Pada hadits yang disebutkan di atas tidak dijelaskan apakah posisi kepala jenazah berada di sisi kanan imam (sisi utara imam menurut orang Indonesia) ataukah di sisi kiri imam (sisi selatan imam menurut orang Indonesia). Maka dari sinilah muncul perbedaan pandangan para ulama.

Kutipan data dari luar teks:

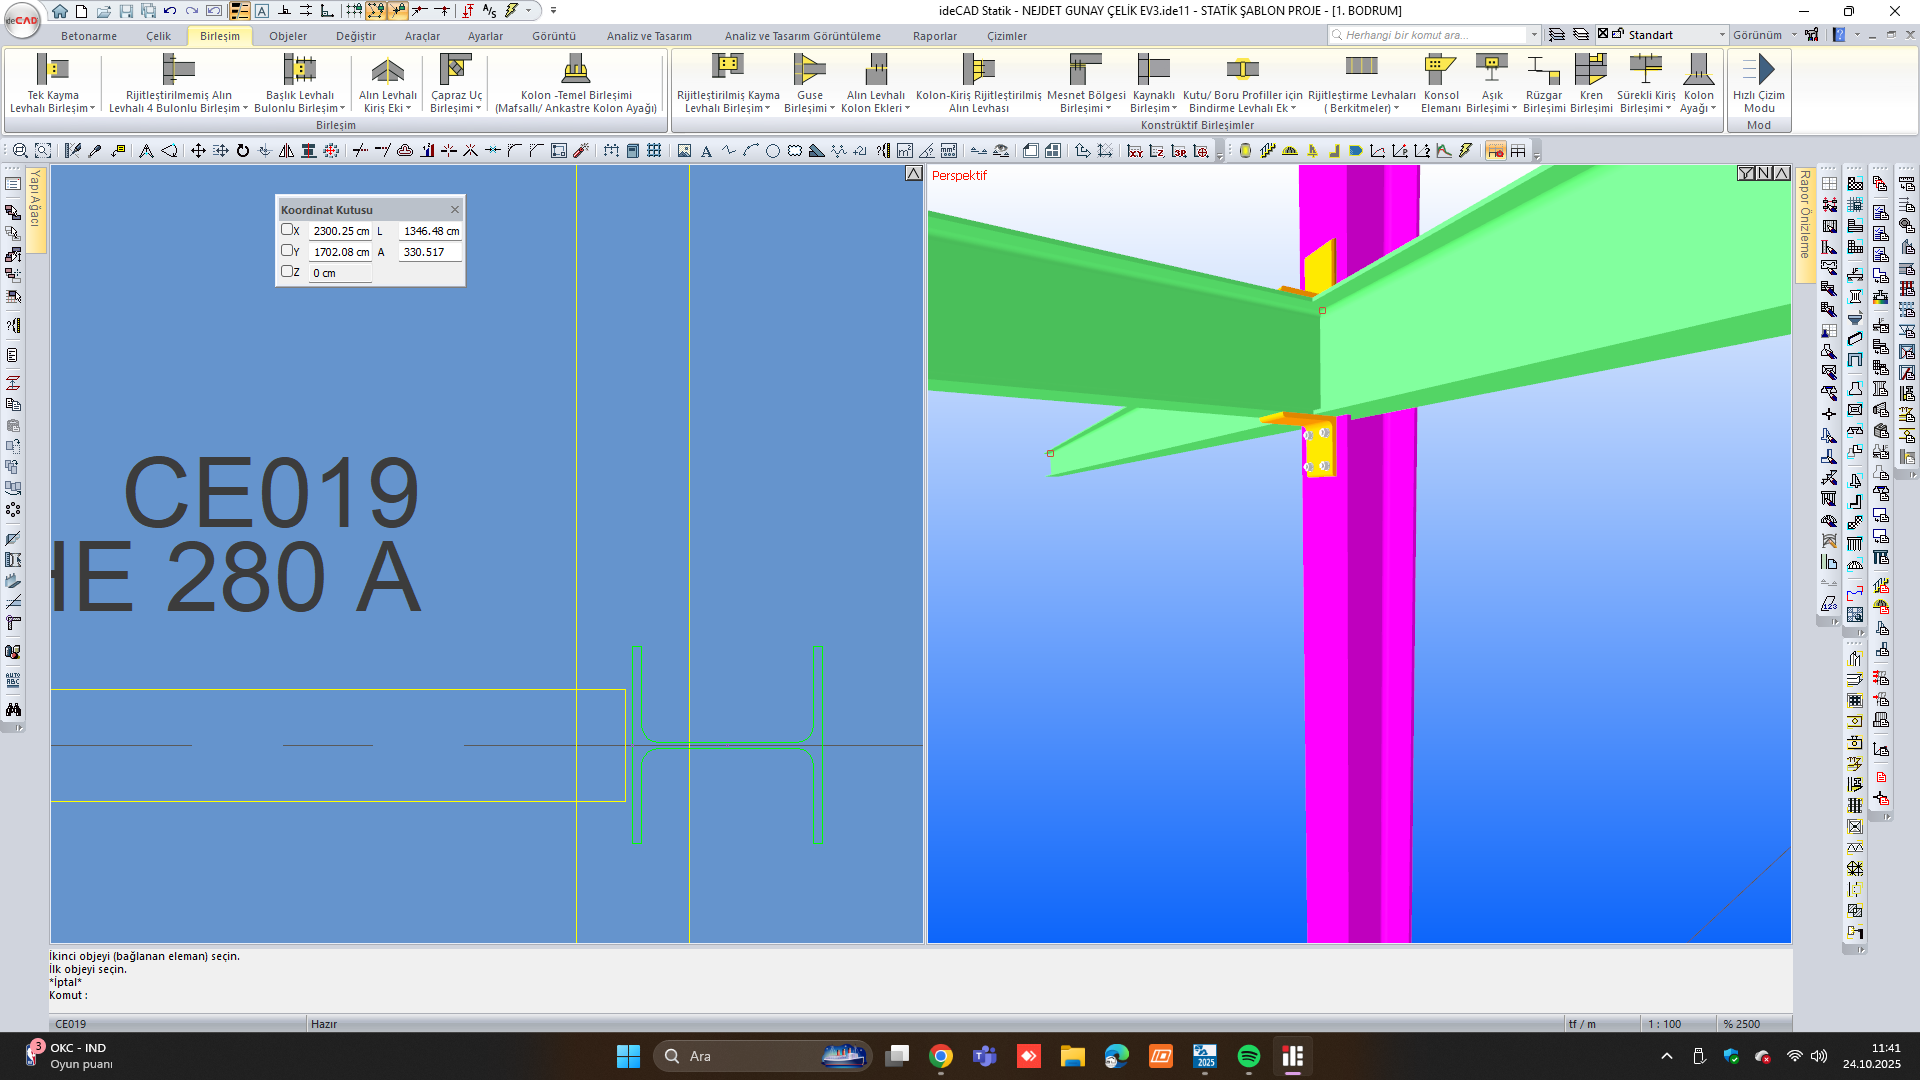Click the Alın Levhalı Kiriş Eki icon

tap(387, 70)
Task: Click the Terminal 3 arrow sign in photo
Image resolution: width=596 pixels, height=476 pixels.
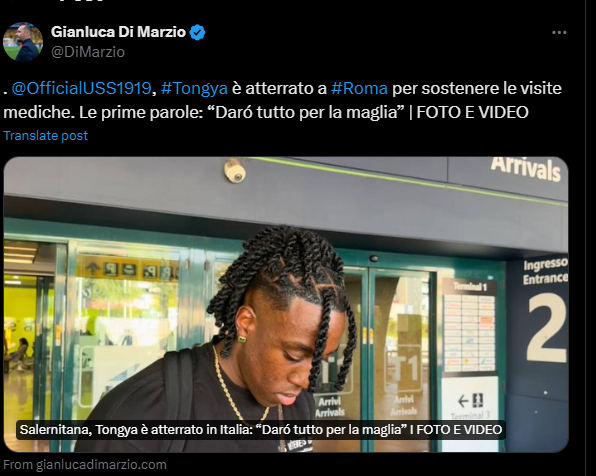Action: [470, 407]
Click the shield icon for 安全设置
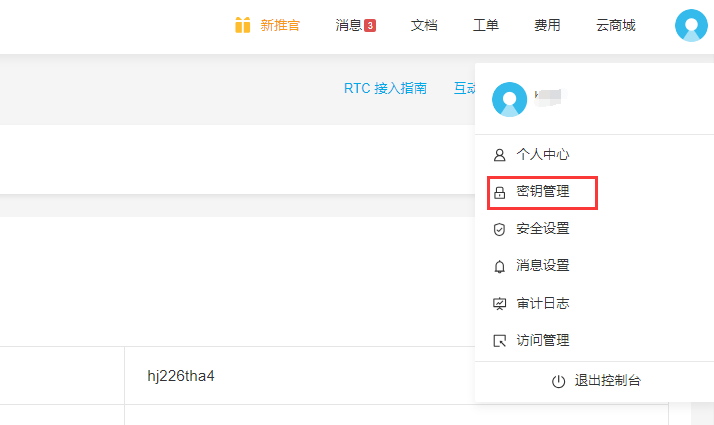714x425 pixels. [500, 229]
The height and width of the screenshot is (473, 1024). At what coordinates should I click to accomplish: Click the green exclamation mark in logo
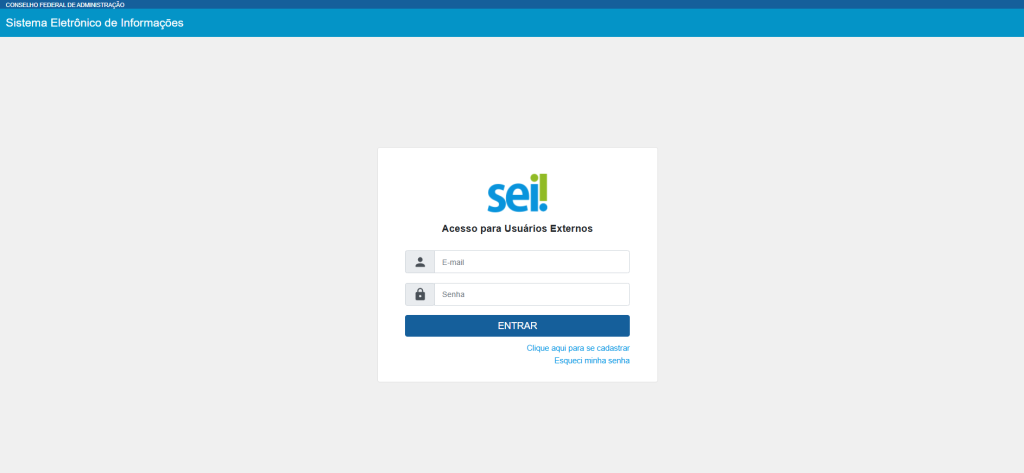click(x=543, y=193)

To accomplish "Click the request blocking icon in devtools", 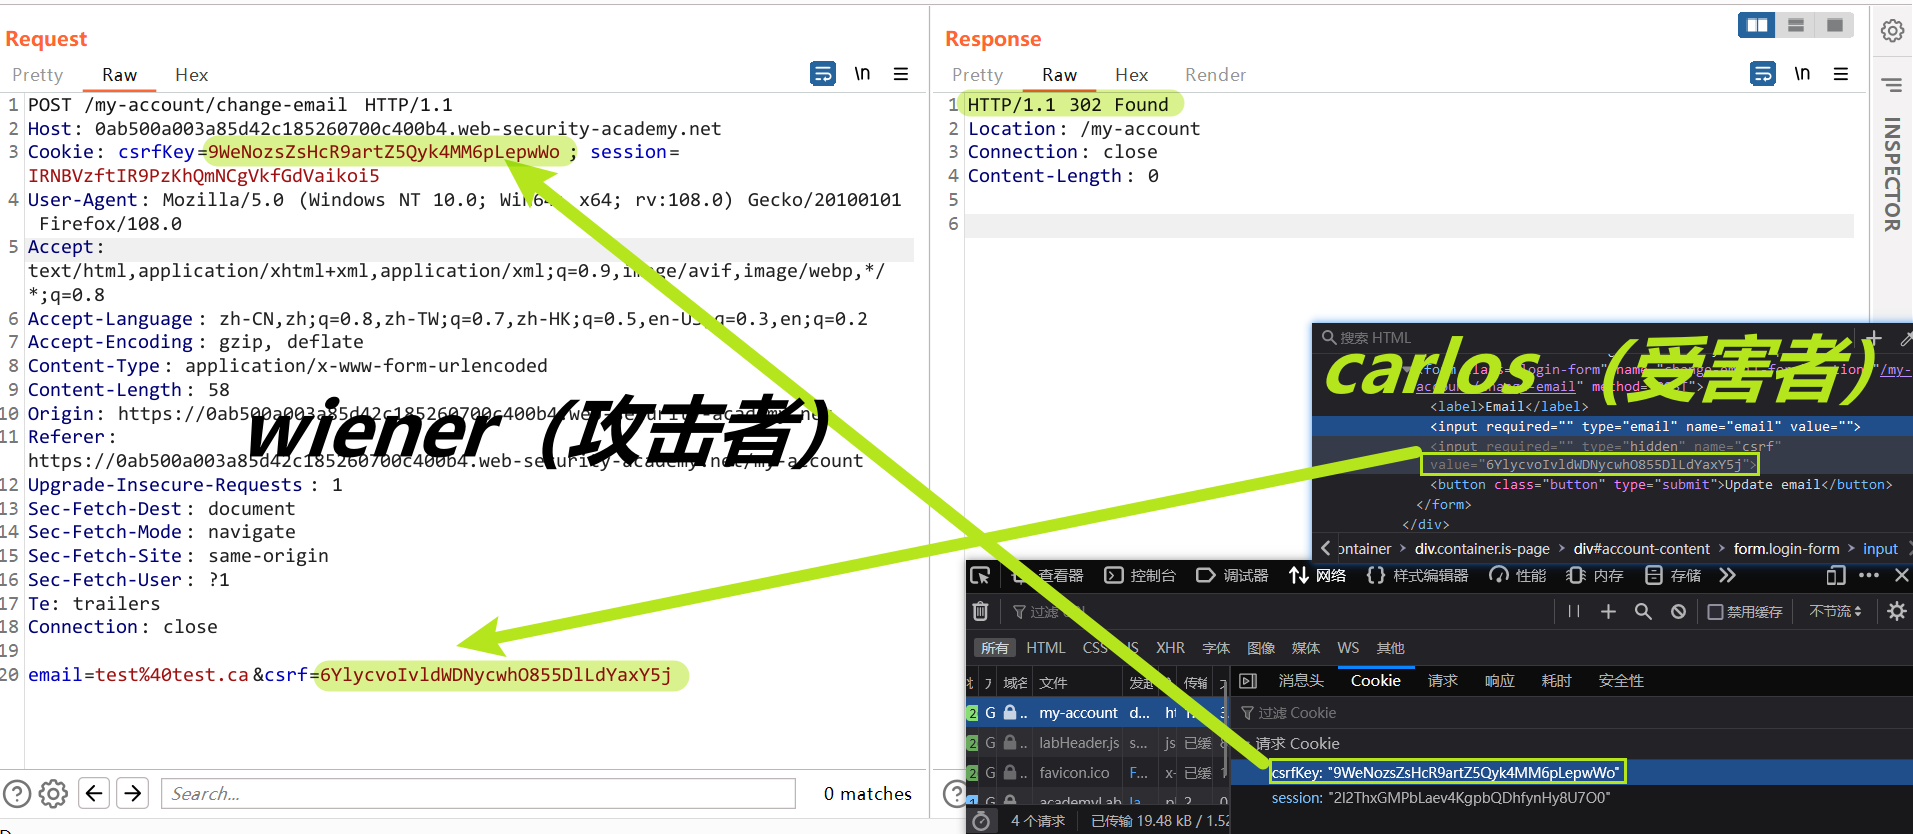I will coord(1679,611).
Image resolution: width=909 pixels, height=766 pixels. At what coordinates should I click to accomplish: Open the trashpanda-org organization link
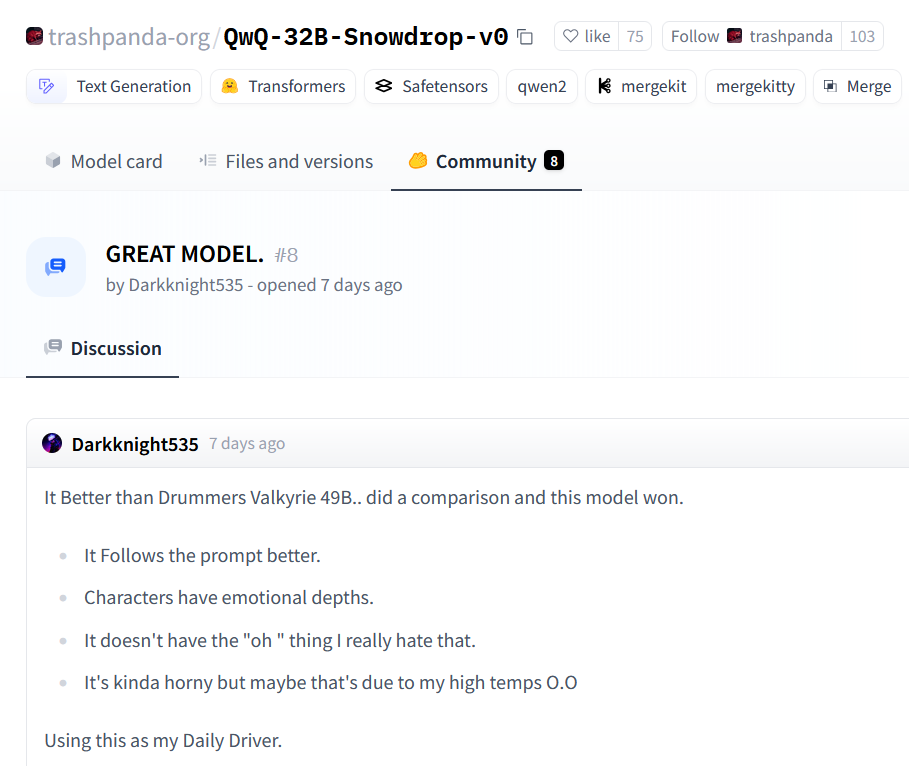coord(129,37)
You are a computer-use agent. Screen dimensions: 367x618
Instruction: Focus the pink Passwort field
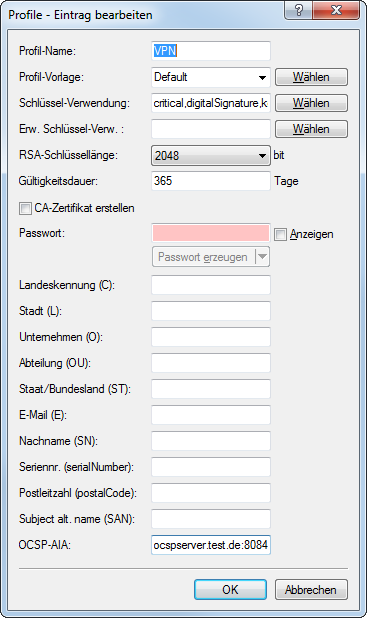point(211,233)
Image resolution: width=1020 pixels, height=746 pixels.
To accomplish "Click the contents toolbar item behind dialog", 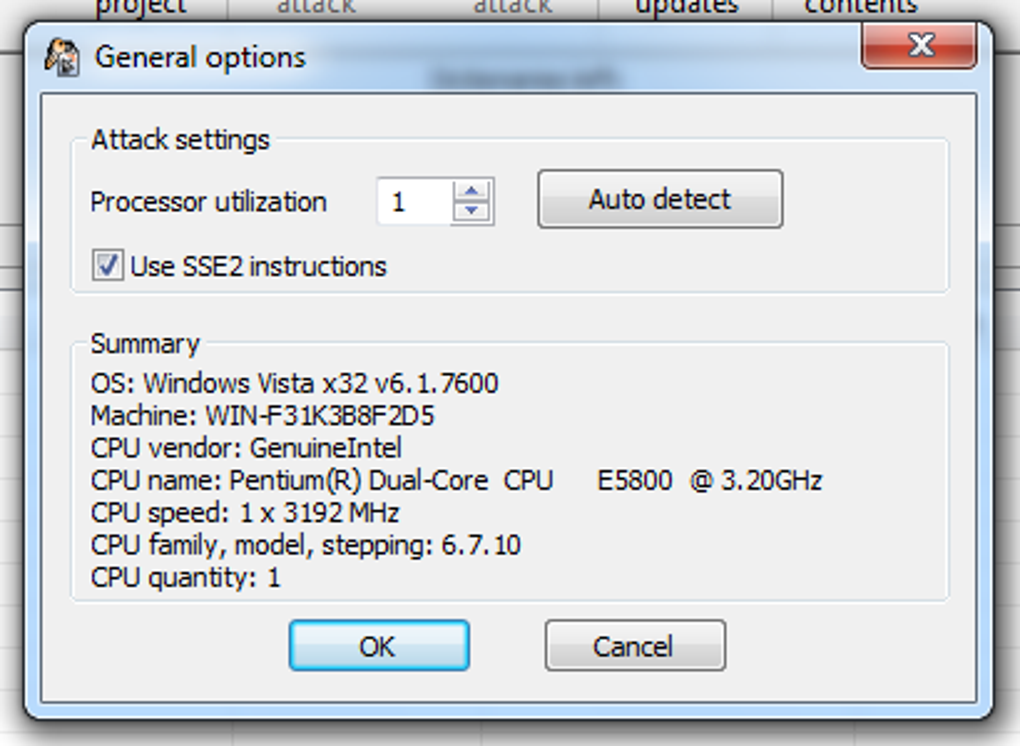I will point(860,7).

Maka kemudian sebagian kaum muslimin ketika menshalati jenazah, meletakkan kepala mayit di sebelah kanan imam (sebelah utara menurut orang Indonesia). Sebagian lagi meletakkan kepala mayit di sebelah kiri imam (sebelah selatan menurut orang Indonesia, pen). Juga ada yang membenarkan kedua-duanya. Sebagian lagi bingung, mengikuti pendapat yang mana.

■ Ulama Syafi’iyah

● Pertama

Yang pertama ini menurut al-Allamah Sulaiman bin Muhammad Al-Bujairami rahimahullah, ulama bermadzab Syafii yang wafat tahun 1221 H. Beliau menyatakan:

ﻗﻮﻟﻪ : ﻭﻳﻘﻒ ﻏﻴﺮ ﻣﺄﻣﻮﻡ ﺇﻟﺦ ‏) ﻭﻳﻮﺿﻊ ﺭﺃﺱ ﺍﻟﺬﻛﺮ ﻟﺠﻬﺔ ﻳﺴﺎﺭ ﺍﻹﻣﺎﻡ ﻭﻳﻜﻮﻥ ﻏﺎﻟﺒﻪ ﻟﺠﻬﺔ ﻳﻤﻴﻨﻪ ﺧﻼﻓﺎ ﻟﻤﺎ ﻋﻠﻴﻪ ﻋﻤﻞ ﺍﻟﻨﺎﺱ ﺍﻵﻥ ﺃﻣﺎ ﺍﻷﻧﺜﻰ ﻭﺍﻟﺨﻨﺜﻰ ﻓﻴﻘﻒ ﺍﻹﻣﺎﻡ ﻋﻨﺪ ﻋﺠﻴﺰﺗﻬﻤﺎ ﻭﻳﻜﻮﻥ ﺭﺃﺳﻬﻤﺎ ﻟﺠﻬﺔ ﻳﻤﻴﻨﻪ ﻋﻠﻰ ﻋﺎﺩﺓ ﺍﻟﻨﺎﺱ ﺍﻵﻥ ﻉ ﺵ ، ﻭﺍﻟﺤﺎﺻﻞ ﺃﻧﻪ ﻳﺠﻌﻞ ﻣﻌﻈﻢ ﺍﻟﻤﻴﺖ ﻋﻦ ﻳﻤﻴﻦ ﺍﻟﻤﺼﻠﻲ ، ﻓﺤﻴﻨﺌﺬ ﻳﻜﻮﻥ ﺭﺃﺱ ﺍﻟﺬﻛﺮ ﺟﻬﺔ ﻳﺴﺎﺭ ﺍﻟﻤﺼﻠﻲ ، ﻭﺍﻷﻧﺜﻰ ﺑﺎﻟﻌﻜﺲ ﺇﺫﺍ ﻟﻢ ﺗﻜﻦ ﻋﻨﺪ ﺍﻟﻘﺒﺮ ﺍﻟﺸﺮﻳﻒ ﺃﻣﺎ ﺇﻥ ﻛﺎﻧﺖ ﻫﻨﺎﻙ ، ﻓﺎﻷﻓﻀﻞ ﺟﻌﻞ ﺭﺃﺳﻬﺎ ﻋﻠﻰ ﺍﻟﻴﺴﺎﺭ ﻛﺮﺃﺱ ﺍﻟﺬﻛﺮ ﻟﻴﻜﻮﻥ ﺭﺃﺳﻬﺎ ﺟﻬﺔ ﺍﻟﻘﺒﺮ ﺍﻟﺸﺮﻳﻒ ﺳﻠﻮﻛﺎ ﻟﻸﺩﺏ ﻛﻤﺎ ﻗﺎﻟﻪ ﺑﻌﺾ ﺍﻟﻤﺤﻘﻘﻴﻦ .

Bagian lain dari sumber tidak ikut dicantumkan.